§ **GIVEN INSTRUCTION**
Return the part of the data that opens with the line containing "This screenshot has height=634, width=815." and closes with the line containing "Action: [x=1181, y=90]". Copy it word for word, including both of those lines.

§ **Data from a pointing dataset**
****************
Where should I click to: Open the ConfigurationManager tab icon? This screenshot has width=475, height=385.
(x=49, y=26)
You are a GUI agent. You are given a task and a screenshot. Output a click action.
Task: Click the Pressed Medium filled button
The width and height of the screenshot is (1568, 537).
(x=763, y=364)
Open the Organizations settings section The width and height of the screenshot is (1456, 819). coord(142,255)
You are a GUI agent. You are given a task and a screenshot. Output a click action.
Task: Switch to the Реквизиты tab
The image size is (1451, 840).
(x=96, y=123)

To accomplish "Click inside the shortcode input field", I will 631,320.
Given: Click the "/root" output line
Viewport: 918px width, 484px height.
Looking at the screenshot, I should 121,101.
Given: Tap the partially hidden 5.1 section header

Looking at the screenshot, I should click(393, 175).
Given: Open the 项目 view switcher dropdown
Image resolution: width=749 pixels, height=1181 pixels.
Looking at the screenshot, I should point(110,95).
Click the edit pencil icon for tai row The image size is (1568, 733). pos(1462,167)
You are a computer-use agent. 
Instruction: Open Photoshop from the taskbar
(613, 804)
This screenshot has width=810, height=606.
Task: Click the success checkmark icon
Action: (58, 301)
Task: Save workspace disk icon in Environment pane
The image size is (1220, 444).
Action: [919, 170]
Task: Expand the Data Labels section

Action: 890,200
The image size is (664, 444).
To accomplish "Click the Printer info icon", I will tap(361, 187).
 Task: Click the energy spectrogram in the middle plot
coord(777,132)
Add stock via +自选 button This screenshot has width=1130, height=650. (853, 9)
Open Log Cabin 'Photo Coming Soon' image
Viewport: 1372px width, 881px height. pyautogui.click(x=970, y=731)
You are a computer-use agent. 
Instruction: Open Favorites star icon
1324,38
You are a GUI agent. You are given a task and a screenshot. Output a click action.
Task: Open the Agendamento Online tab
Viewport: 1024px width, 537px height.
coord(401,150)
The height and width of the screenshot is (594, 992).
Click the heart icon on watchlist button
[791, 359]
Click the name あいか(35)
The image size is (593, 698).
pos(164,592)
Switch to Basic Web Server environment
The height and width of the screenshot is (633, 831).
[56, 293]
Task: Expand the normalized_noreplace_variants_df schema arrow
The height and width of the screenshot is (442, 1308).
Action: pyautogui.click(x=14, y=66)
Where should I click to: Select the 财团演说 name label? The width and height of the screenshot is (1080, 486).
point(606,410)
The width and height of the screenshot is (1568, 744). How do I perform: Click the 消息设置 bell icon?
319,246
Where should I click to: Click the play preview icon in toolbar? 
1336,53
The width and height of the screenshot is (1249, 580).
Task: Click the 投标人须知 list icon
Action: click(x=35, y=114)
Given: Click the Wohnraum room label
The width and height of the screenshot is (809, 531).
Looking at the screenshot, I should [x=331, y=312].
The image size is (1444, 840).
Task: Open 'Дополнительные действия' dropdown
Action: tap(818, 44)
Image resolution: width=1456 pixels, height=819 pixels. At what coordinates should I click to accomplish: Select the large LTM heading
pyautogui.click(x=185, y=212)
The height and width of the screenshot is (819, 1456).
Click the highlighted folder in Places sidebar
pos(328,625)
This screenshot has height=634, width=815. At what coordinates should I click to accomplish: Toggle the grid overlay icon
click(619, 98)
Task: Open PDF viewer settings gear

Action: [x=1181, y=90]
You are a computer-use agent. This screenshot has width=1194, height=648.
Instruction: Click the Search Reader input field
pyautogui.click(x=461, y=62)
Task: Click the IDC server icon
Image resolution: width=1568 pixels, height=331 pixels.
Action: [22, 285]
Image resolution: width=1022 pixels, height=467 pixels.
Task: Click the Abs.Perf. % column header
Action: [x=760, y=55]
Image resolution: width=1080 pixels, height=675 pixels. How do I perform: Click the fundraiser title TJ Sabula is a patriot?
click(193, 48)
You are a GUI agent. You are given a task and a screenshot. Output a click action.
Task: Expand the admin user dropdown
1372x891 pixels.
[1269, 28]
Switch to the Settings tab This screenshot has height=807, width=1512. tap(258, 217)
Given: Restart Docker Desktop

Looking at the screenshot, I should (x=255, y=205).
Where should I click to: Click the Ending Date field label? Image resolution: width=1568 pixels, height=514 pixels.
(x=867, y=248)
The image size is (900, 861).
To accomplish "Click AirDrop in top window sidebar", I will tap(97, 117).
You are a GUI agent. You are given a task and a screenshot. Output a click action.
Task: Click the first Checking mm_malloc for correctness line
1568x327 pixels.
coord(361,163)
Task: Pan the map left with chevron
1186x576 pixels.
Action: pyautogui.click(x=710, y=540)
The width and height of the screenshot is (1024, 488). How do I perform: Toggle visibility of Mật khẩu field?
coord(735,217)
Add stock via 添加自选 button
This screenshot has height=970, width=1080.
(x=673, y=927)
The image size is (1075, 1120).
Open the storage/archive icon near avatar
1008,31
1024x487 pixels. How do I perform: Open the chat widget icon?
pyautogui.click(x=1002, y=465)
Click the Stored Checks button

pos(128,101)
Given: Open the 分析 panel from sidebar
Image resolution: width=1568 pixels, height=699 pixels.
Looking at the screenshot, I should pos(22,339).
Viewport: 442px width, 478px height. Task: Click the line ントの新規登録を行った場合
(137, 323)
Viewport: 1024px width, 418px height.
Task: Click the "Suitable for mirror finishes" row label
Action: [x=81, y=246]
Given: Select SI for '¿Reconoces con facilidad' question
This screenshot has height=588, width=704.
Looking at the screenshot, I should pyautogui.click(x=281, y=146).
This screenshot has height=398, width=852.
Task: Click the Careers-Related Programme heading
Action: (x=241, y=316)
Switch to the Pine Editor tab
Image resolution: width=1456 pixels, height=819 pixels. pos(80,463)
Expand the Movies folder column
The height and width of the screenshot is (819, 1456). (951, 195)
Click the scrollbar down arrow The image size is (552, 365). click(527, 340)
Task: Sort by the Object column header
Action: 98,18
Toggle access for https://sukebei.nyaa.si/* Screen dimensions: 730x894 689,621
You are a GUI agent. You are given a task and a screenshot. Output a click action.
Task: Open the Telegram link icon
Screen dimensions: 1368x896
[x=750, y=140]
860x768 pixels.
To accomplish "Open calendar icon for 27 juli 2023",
****************
§ **COMPLETED TASK**
This screenshot has height=634, width=815. At what coordinates should I click to accomplish: Toggle the grid overlay icon
click(619, 98)
Task: Open PDF viewer settings gear

Action: [x=1181, y=90]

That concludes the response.